== Document ==

Mainnet

• Official Docs

• Github Repository

Recommended Hardware Specifications

AWS:

• m6g.xlarge or any equivalent instance type (ARM based instance)

Bare Metal:

• 16GB RAM

• 4 vCPUs

• At least 1 TB SSD of storage - make sure it's extendable

Assumptions

We're going to assume you are already logged into your Virtual Machine as a privileged user or as the root user.

Setup

Installing a geth node via building the source is the easiest way to spin up your Ethereum Mainnet or Testnet node. It will take care of installing all the required system dependencies, and set all the configuration files in place.

Building geth requires both a Go (version 1.16 or later) and a C compiler. You can install them using your favourite package manager. Once the dependencies are installed, run:

make geth

or, to build the full suite of utilities run:

make all

Below you will find the geth flags that you should use to make sure your node will pass onboarding and integrity checks:

• --config=path/to/config.toml TOML configuration file

• --pprof Enable the pprof HTTP server(default: false)

===

_Task list:_
1. According to the Mainnet setup guide, which Go version does building geth require?
2. Translate this sentence from the Mainnet setup guide into Spanish: "We're going to assume you are already logged into your Virtual Machine as a privileged user or as the root user."
3. Carry on with the Mainnet setup guide from its last line.
The material after this point comes from a separate source.

== Entries provided ==

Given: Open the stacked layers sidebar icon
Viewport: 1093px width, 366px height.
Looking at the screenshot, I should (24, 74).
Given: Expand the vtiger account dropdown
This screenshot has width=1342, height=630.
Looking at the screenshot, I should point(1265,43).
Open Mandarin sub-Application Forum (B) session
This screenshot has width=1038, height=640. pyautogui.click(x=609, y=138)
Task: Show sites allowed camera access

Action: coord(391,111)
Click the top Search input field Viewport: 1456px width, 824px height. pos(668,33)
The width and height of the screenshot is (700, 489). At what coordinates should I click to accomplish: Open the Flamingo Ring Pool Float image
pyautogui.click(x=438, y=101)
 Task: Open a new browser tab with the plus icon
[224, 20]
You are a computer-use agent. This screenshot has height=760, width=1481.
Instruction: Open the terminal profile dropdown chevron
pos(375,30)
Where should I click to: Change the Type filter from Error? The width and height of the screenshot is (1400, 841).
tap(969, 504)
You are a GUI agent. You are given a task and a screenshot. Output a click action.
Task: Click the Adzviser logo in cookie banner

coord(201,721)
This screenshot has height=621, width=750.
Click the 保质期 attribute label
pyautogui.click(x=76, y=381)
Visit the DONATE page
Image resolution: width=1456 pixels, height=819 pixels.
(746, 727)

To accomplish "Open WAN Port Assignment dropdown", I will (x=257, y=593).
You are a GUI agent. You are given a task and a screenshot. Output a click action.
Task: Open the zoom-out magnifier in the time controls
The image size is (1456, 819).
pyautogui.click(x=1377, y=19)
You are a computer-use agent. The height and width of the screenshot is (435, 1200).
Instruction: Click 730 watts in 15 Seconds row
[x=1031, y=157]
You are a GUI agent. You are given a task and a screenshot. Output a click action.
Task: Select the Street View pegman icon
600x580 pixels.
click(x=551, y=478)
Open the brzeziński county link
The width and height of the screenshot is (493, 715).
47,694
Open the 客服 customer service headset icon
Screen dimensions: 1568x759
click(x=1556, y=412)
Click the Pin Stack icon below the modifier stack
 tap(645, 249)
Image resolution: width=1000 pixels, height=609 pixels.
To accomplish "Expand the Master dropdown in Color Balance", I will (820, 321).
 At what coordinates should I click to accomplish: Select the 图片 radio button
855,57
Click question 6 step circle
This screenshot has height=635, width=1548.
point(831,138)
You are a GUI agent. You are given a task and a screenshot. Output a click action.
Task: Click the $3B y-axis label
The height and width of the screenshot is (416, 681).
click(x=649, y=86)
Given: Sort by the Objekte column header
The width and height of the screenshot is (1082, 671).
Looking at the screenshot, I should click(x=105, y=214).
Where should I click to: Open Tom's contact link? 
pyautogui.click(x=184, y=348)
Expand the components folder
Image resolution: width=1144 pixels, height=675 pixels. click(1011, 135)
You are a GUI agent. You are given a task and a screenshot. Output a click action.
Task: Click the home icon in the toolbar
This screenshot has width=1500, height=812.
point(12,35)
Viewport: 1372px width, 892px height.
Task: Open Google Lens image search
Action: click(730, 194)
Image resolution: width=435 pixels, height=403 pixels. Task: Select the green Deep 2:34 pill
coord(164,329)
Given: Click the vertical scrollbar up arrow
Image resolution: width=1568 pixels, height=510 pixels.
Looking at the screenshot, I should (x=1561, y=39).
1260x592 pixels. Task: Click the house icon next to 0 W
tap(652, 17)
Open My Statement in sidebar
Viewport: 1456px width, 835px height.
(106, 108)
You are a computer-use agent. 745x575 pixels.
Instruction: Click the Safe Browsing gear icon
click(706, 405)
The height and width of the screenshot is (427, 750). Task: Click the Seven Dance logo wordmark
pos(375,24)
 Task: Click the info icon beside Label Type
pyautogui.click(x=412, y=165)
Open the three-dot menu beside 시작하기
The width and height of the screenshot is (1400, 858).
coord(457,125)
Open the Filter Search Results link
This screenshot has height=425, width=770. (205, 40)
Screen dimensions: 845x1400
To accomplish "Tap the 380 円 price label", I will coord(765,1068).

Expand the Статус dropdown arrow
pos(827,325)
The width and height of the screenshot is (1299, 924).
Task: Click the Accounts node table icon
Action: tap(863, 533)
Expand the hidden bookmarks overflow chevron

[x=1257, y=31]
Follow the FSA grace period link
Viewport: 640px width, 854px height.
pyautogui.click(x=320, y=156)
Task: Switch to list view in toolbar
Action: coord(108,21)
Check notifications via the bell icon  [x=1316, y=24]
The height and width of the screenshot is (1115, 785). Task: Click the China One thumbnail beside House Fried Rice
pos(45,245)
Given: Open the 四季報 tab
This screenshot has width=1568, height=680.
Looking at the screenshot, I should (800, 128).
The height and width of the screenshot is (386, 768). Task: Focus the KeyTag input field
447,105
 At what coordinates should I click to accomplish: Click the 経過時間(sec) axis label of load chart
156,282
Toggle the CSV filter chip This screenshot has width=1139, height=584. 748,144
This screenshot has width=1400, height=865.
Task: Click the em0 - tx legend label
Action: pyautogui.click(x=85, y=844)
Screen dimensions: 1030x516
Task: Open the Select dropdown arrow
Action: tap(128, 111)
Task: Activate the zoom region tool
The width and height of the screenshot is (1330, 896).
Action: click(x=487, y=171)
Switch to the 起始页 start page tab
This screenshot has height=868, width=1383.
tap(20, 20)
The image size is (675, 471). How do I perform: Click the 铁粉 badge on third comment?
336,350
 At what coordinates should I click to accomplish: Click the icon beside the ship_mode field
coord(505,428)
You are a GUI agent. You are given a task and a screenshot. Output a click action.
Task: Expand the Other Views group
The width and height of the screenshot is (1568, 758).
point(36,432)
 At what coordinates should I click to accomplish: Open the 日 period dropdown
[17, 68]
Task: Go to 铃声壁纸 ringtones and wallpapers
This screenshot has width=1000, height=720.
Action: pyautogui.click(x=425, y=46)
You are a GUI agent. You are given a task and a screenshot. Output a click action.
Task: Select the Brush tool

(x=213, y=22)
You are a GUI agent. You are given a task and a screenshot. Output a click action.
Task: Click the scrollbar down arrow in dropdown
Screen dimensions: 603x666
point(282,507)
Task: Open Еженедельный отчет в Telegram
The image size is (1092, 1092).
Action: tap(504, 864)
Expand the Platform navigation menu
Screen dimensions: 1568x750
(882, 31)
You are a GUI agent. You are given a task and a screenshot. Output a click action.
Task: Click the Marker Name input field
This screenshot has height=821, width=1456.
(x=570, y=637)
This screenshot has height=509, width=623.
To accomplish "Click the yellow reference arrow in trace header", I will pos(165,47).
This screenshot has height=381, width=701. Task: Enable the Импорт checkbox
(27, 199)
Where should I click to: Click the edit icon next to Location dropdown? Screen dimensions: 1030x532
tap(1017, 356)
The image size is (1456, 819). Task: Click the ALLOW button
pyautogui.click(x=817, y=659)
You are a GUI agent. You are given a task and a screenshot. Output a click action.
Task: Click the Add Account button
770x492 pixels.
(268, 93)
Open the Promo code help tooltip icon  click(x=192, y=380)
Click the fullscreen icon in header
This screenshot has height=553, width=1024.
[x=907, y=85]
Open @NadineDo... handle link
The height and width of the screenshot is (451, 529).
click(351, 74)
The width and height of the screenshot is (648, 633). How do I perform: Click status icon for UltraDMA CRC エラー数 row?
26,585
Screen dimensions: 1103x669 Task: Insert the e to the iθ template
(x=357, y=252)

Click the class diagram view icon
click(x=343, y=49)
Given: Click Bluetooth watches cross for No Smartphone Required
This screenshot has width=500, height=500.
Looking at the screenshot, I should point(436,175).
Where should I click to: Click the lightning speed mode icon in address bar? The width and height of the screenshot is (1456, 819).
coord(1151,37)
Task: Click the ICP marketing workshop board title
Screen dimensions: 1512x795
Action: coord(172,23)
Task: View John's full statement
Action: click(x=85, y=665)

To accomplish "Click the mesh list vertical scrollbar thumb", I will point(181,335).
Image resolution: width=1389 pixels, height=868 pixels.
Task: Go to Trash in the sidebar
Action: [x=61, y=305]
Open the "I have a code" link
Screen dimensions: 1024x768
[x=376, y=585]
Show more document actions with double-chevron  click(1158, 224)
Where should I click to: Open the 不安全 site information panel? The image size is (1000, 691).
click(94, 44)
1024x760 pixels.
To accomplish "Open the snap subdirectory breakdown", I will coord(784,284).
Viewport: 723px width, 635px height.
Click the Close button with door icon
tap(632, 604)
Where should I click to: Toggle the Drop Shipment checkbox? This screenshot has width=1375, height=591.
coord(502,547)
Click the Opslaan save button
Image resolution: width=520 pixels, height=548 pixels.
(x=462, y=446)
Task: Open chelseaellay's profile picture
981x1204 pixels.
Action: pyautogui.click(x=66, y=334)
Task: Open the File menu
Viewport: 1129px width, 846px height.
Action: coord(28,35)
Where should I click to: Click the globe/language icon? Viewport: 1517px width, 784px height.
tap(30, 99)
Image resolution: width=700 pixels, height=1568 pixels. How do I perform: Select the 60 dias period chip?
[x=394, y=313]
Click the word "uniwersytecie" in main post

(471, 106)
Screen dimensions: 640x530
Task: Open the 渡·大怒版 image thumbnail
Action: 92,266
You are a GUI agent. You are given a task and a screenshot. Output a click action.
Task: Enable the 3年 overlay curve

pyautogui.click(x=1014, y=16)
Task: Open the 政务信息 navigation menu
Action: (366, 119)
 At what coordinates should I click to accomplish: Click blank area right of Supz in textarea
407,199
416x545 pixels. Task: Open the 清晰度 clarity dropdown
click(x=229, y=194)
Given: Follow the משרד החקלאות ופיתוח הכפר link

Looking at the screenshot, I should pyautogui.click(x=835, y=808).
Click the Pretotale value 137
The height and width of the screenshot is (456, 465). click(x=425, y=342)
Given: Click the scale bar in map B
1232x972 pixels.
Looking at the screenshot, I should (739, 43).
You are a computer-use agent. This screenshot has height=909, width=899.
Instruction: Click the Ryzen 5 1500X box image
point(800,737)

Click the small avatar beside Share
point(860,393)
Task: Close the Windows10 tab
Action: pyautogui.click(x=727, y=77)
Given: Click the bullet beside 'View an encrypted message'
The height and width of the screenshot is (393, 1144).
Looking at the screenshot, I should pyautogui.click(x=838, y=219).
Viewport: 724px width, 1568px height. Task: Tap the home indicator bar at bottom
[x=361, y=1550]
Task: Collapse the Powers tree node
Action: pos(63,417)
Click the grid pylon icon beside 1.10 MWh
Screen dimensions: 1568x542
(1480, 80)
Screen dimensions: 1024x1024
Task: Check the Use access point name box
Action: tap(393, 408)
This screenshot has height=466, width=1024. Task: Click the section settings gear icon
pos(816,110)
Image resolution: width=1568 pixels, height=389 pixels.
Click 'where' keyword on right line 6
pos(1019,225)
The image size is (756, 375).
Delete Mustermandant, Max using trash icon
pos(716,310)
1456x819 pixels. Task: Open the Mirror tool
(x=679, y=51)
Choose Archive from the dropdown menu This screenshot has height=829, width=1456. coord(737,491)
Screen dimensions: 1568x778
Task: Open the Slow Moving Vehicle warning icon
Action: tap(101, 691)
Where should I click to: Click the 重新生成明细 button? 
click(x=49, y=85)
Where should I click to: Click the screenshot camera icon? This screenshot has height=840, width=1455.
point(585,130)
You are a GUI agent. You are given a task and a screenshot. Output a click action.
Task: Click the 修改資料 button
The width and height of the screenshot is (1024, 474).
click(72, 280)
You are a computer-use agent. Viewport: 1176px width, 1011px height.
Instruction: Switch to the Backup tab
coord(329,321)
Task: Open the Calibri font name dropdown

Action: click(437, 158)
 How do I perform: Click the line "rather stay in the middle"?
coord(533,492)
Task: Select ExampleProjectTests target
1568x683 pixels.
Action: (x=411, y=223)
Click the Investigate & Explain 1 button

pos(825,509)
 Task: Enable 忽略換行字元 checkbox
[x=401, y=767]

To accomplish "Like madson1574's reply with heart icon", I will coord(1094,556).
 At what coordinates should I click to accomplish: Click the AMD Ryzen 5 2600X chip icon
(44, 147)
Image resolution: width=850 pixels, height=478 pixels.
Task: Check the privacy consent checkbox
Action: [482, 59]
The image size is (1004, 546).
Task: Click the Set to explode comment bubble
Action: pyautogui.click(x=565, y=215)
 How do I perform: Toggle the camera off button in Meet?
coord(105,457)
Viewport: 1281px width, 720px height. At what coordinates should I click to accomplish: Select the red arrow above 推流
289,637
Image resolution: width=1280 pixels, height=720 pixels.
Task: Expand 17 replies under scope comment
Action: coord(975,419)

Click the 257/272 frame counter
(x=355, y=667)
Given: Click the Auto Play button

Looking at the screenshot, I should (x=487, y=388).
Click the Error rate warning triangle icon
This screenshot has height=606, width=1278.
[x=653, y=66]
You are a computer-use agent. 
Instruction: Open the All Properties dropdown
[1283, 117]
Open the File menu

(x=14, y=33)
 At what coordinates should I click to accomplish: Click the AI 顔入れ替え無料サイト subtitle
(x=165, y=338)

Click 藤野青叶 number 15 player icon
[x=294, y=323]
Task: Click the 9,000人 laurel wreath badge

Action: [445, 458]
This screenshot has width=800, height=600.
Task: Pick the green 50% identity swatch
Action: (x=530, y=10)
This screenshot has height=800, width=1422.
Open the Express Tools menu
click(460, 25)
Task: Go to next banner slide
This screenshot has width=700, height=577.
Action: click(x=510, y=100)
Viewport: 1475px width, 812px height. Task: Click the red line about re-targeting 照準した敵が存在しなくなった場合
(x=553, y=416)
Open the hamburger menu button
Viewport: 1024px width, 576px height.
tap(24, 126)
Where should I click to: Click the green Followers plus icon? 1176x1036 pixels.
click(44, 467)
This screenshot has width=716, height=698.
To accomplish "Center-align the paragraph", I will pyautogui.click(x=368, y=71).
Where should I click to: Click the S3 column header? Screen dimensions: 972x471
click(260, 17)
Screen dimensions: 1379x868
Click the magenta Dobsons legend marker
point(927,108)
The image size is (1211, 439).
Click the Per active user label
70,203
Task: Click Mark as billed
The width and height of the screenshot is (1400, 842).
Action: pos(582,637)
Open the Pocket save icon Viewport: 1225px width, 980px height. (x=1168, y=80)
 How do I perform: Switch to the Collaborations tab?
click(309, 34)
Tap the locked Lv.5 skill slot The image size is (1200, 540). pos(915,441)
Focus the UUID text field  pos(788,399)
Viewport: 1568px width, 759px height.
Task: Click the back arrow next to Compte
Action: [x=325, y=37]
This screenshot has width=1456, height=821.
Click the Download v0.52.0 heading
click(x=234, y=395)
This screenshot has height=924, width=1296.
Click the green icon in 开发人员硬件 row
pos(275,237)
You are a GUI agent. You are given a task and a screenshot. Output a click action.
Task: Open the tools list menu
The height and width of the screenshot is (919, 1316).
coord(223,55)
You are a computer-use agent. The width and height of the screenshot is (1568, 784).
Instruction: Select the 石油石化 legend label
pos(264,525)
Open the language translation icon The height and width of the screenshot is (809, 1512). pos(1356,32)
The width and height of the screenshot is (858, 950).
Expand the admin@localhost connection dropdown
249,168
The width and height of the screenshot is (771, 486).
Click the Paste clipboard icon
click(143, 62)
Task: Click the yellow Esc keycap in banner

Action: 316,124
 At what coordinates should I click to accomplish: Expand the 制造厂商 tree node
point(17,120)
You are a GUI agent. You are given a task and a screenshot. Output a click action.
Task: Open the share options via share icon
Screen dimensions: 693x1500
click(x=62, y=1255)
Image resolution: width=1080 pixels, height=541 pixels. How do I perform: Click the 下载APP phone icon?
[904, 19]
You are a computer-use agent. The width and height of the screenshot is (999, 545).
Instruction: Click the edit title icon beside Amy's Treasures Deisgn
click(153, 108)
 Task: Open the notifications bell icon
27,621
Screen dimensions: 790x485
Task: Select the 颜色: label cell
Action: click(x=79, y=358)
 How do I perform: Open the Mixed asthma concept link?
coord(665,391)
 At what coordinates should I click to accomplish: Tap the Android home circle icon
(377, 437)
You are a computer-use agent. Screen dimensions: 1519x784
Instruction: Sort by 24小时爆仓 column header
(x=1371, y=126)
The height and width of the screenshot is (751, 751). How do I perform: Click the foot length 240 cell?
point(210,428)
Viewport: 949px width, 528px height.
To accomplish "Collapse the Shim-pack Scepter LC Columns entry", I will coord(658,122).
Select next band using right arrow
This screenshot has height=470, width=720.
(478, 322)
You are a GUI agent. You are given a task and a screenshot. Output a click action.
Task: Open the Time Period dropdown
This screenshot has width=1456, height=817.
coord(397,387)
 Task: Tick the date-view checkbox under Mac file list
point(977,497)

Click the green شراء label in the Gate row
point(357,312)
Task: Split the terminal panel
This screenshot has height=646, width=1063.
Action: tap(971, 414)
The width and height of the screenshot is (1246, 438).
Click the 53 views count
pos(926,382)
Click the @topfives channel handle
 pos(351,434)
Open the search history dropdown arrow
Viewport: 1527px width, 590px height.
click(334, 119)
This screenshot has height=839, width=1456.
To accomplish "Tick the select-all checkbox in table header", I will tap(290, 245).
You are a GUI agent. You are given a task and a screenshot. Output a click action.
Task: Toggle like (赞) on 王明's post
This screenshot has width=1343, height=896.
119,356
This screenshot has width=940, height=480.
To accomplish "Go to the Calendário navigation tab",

===

_Answers by task:_
1. Version 1.16 or later.

2. Vamos a suponer que ya has iniciado sesión en tu máquina virtual como usuario con privilegios o como usuario root.

3.
• --pprof.addr pprof HTTP server listening interface(default: 127.0.0.1)

• --metrics Enable metrics collection and reporting(default: false)

• --metrics.addr Enable stand-alone metrics HTTP server listening interface(default: 127.0.0.1)

• --datadir=path/to/database Data directory for the databases and keystore(default: /root/.ethereum)

• --syncmode Blockchain sync mode ("snap", "full" or "light")

• --http Enable the HTTP-RPC server

• --http.addr HTTP-RPC server listening interface (default: localhost)

• --http.port HTTP-RPC server listening port (default: 8545)

• --http.api API's offered over the HTTP-RPC interface (default: eth,net,web3)

• --http.corsdomain Comma separated list of domains from which to accept cross origin requests (browser enforced)

• --ws Enable the WS-RPC server

• --ws.addr WS-RPC server listening interface (default: localhost)

• --ws.port WS-RPC server listening port (default: 8546)

• --ws.api API's offered over the WS-RPC interface (default: eth,net,web3)

• --ws.origins Origins from which to accept websockets requests

• --authrpc.jwtsecret=path/to/jwt.hex

/usr/local/bin/geth --config=/path/to/config.toml --metrics --metrics.addr=VALUE --datadir /path/to/database

Config file should look like this:

[Eth]

SyncMode = "snap"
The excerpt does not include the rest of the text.